Это же относится и к живописи, сразу сложившейся в несколько школ и выдвинувшей десятки мастеров мирового уровня. Достаточно назвать такие имена, как М. Врубель, В. Серов, И. Репин, В. Суриков, В. Поленов, Н. Рерих, К. Коровин, К. Сомов — и еще много, много замечательных фамилий. Когорта оригинальных живописцев поднялась из недр русской интеллигенции — и уже готовилась штурмовать Европу.
А разве осталась в стороне философская мысль? У нас никогда (за всю нашу историю) не было своих Декартов, Спиноз, Гоббсов, Локков, Кантов, Гегелей, Шопенгауэров, Ницше, Бергсонов, Марксов и Дьюи, даже Спенсеров и Контов. Собственно, Россия не родила гигантов и в двадцатом веке, но в ней, так долго отстававшей от мировой философии, появилась своя горная философская страна с пиками европейского уровня: В. Соловьев, П. Флоренский, Н. Бердяев, В. Вернадский, Л. Шестов, А. Лосев, Н. Лосский, А. Введенский (не митрополит) — этот список можно продолжить.
Только отсутствие конкретных знаний мешает мне утверждать, что и в других областях искусства мы выходили на первые места. Но я уверен, что это было именно так.
В начале века Россия превращалась в страну передовой мировой культуры.

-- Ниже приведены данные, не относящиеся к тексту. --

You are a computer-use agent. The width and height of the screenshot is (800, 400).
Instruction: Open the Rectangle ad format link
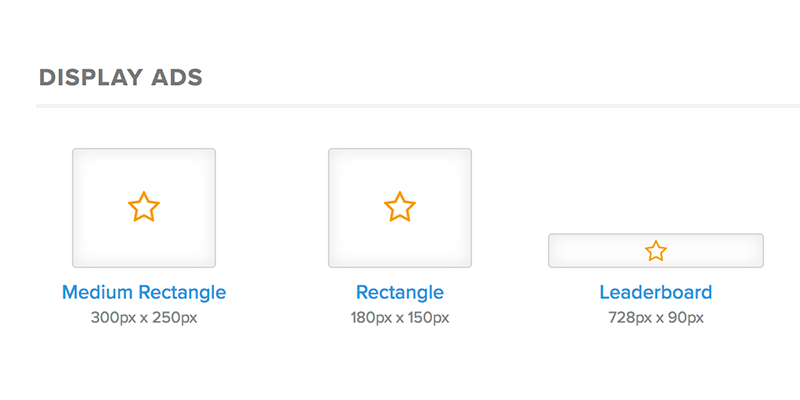400,293
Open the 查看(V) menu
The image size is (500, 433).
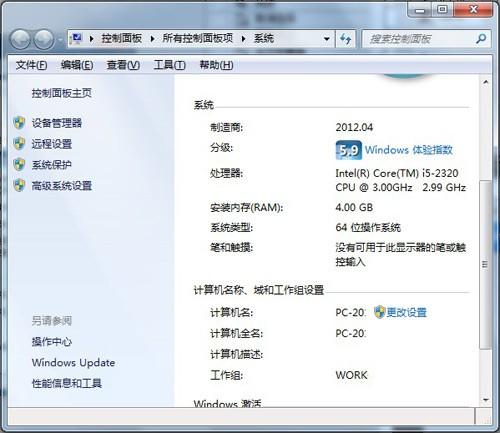123,65
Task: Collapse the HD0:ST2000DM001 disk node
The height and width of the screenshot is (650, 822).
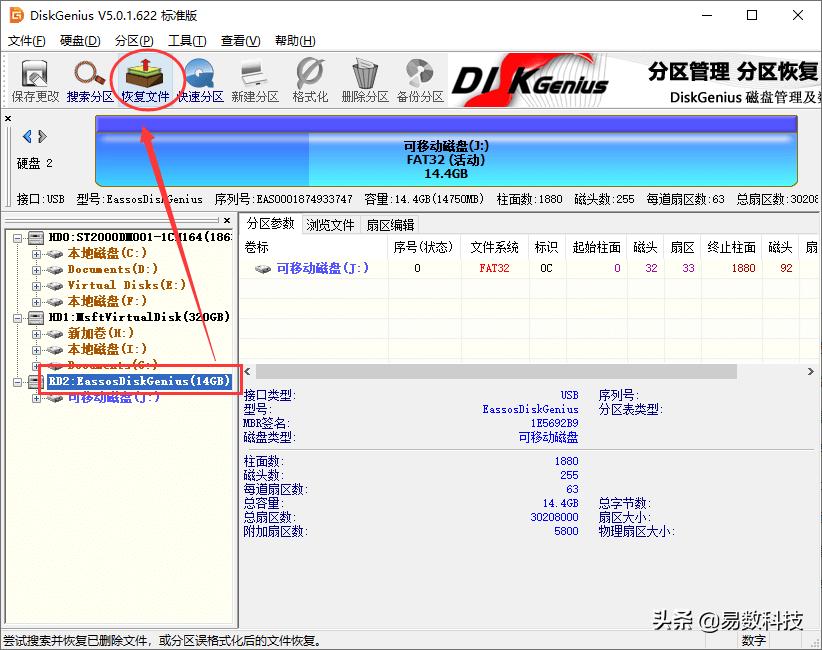Action: 18,236
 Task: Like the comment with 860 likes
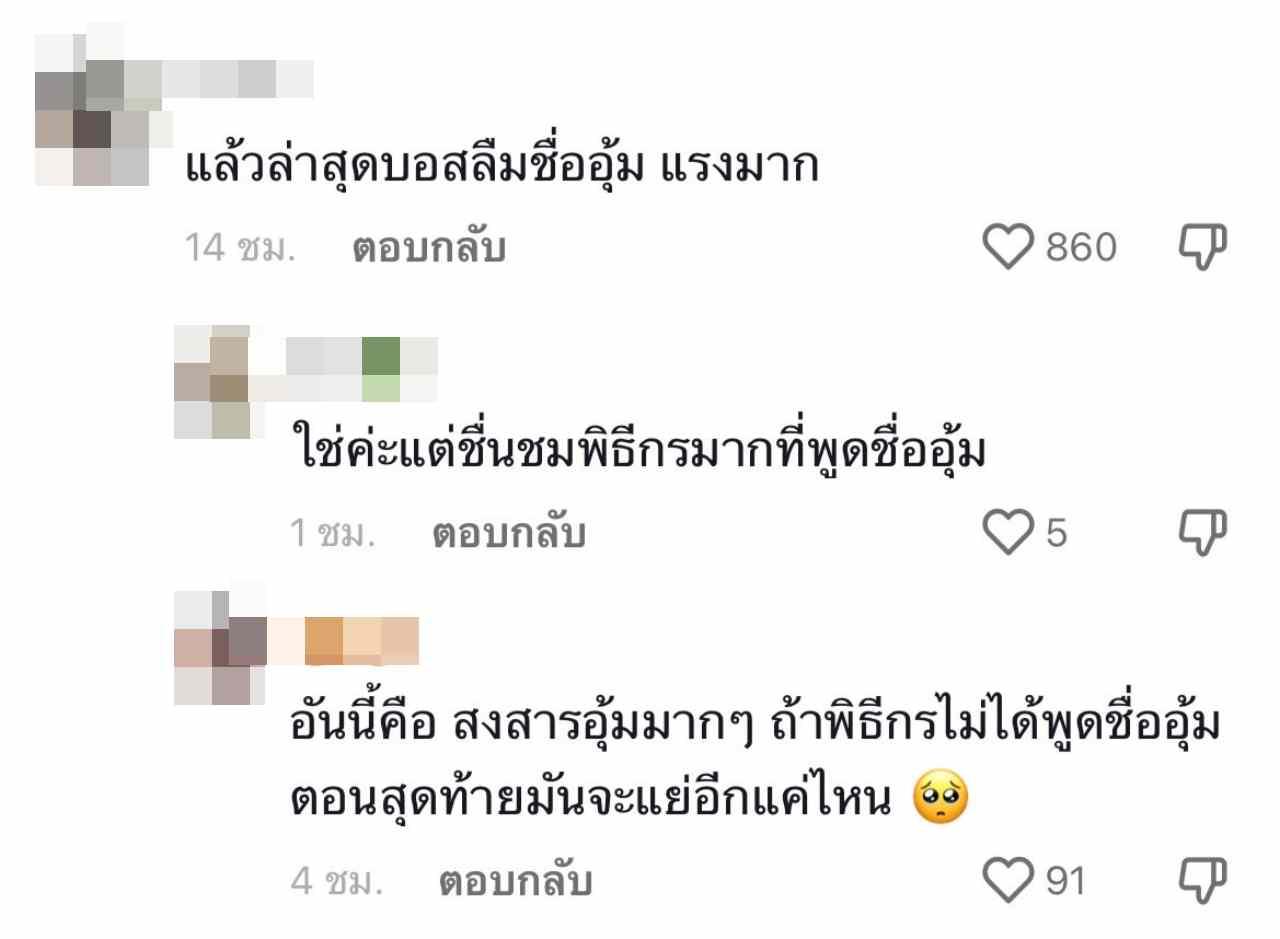point(1007,247)
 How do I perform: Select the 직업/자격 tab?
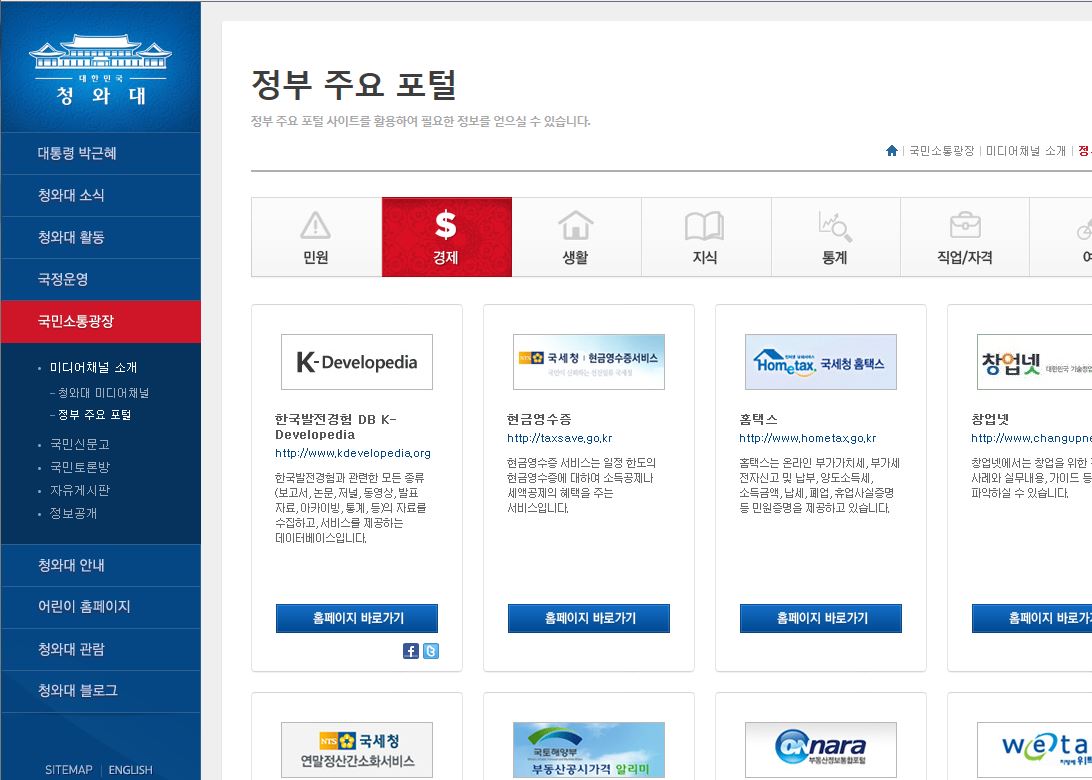point(964,237)
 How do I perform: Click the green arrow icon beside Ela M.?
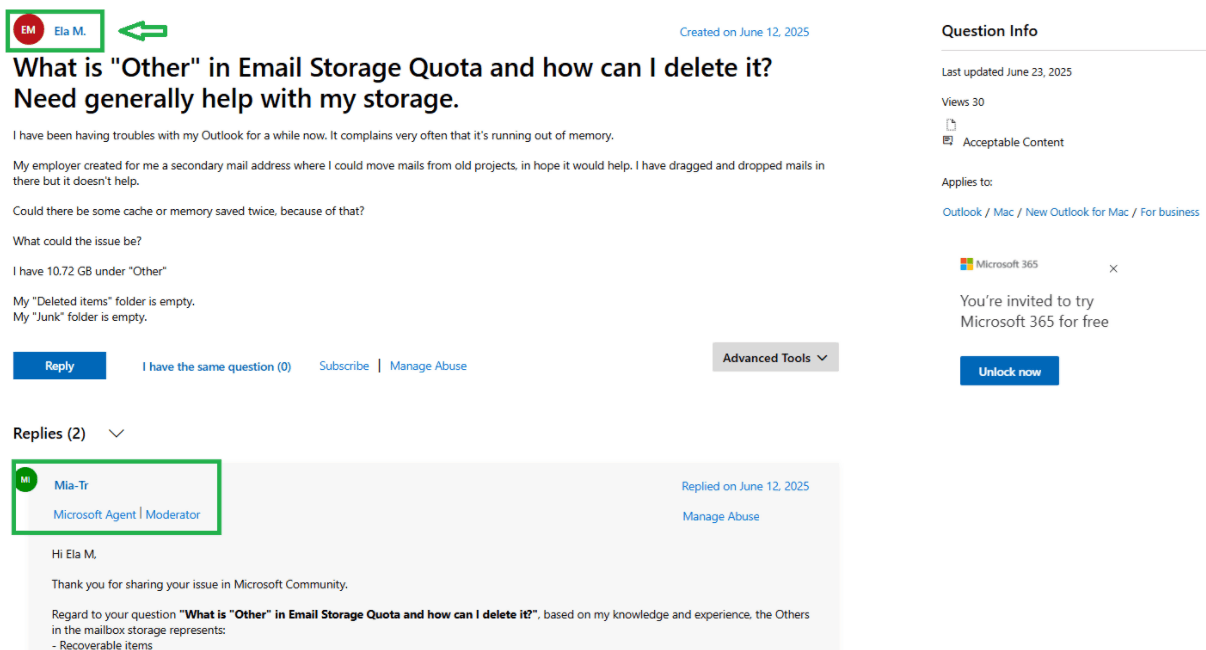click(x=143, y=31)
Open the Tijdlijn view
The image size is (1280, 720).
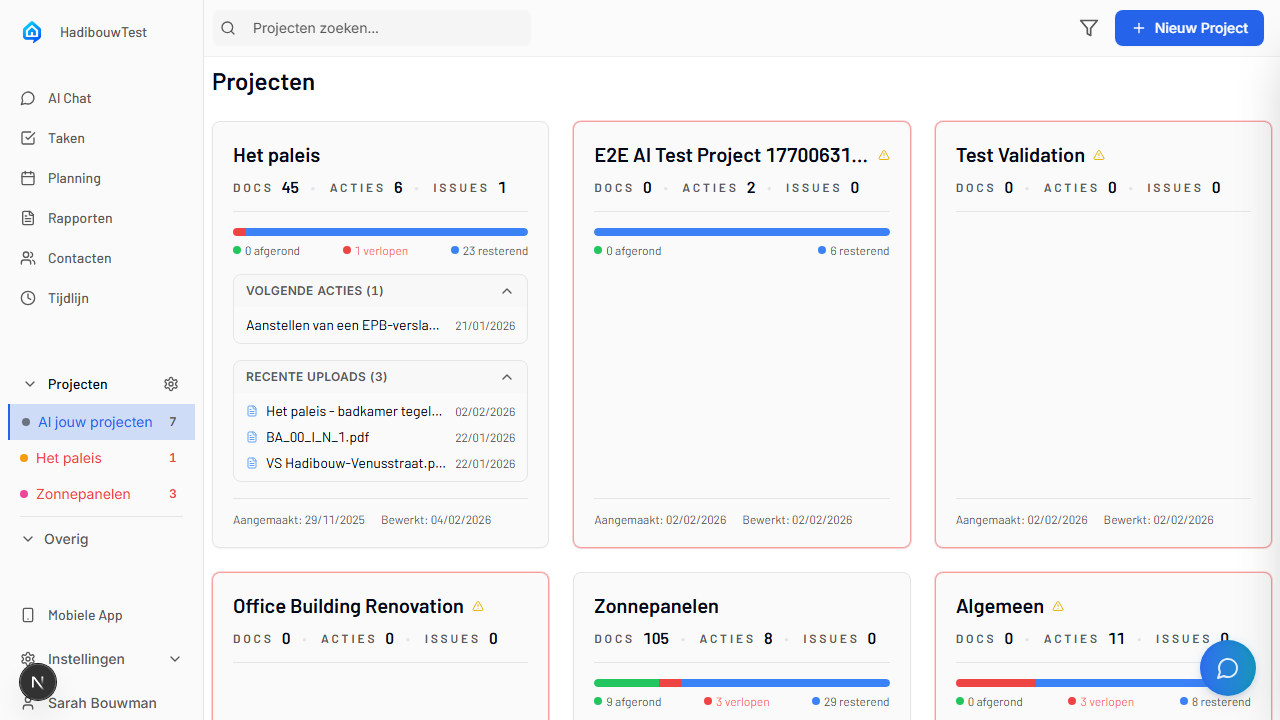70,298
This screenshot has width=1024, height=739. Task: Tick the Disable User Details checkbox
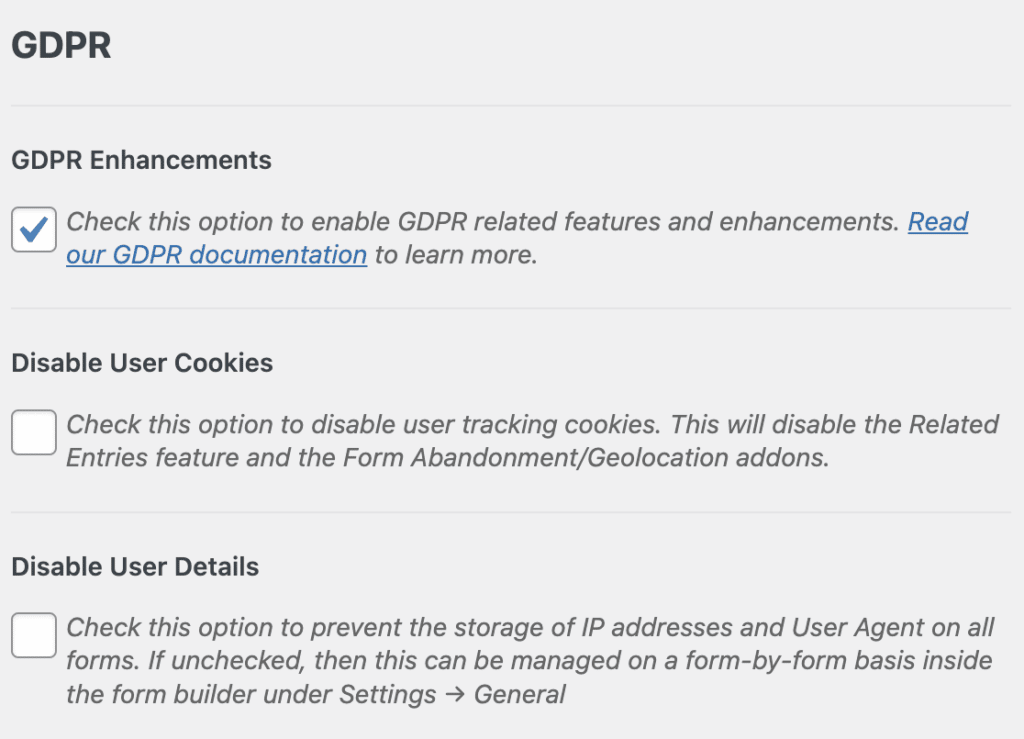point(34,636)
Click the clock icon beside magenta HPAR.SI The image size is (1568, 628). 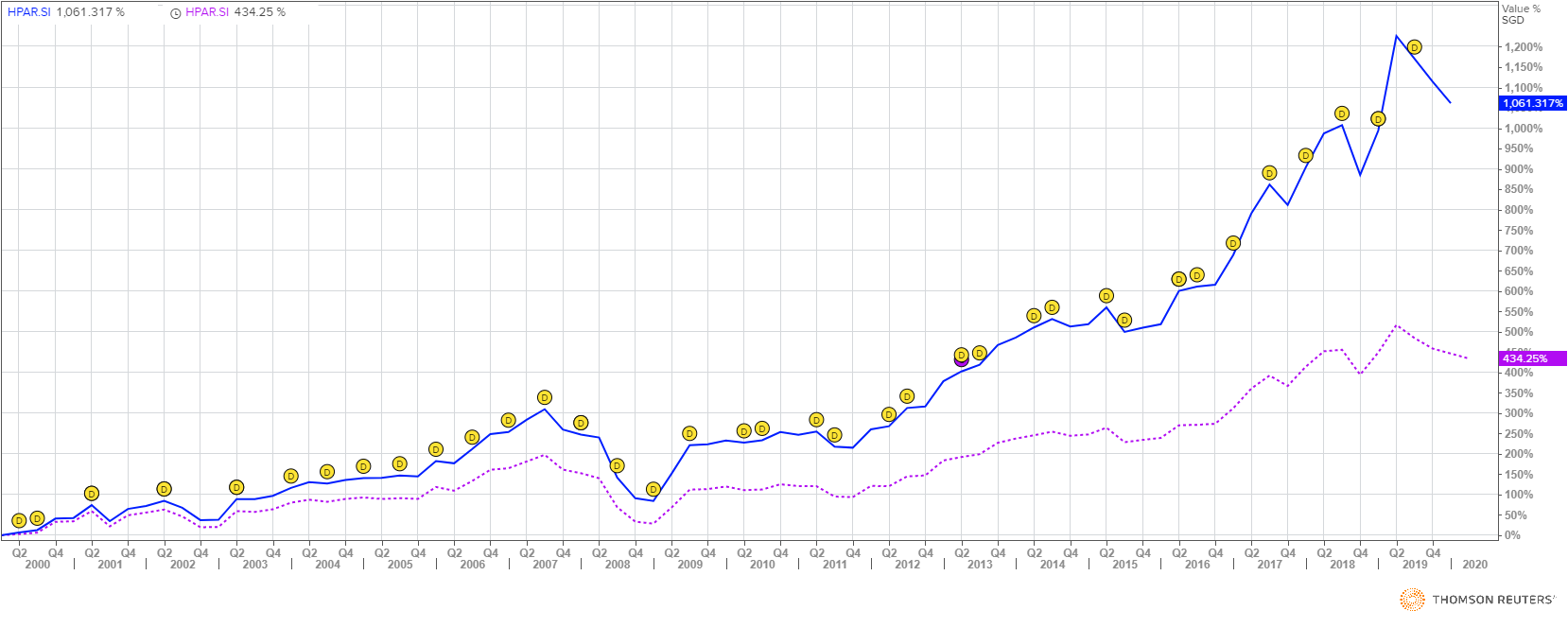point(176,13)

Этот бурный подъем был оборван большевистской революцией. Ее вожди сами принадлежали к интеллигенции, не чурались философии и литературы (во всяком случае — и вполне справедливо — их можно отнести к незаурядным журналистам). У Ленина, Троцкого, Луначарского выходили многотомные собрания сочинений — их и сейчас интересно читать. Беда в том, что интеллигенты эти смертно боялись интеллигенции, люто ее ненавидели, ибо она (по определению) была враждебна их политическим прожектам. Когда большевики арестовали несколько десятков «кадетствующих интеллигентов» и Горький бросился их защищать от ЧК, Ленин написал ему: «Интеллектуальные силы рабочих и крестьян растут и крепнут в борьбе за свержение буржуазии и ее пособников, интеллигентиков, лакеев капитала, мнящих себя мозгом нации. На деле это не мозг, а говно».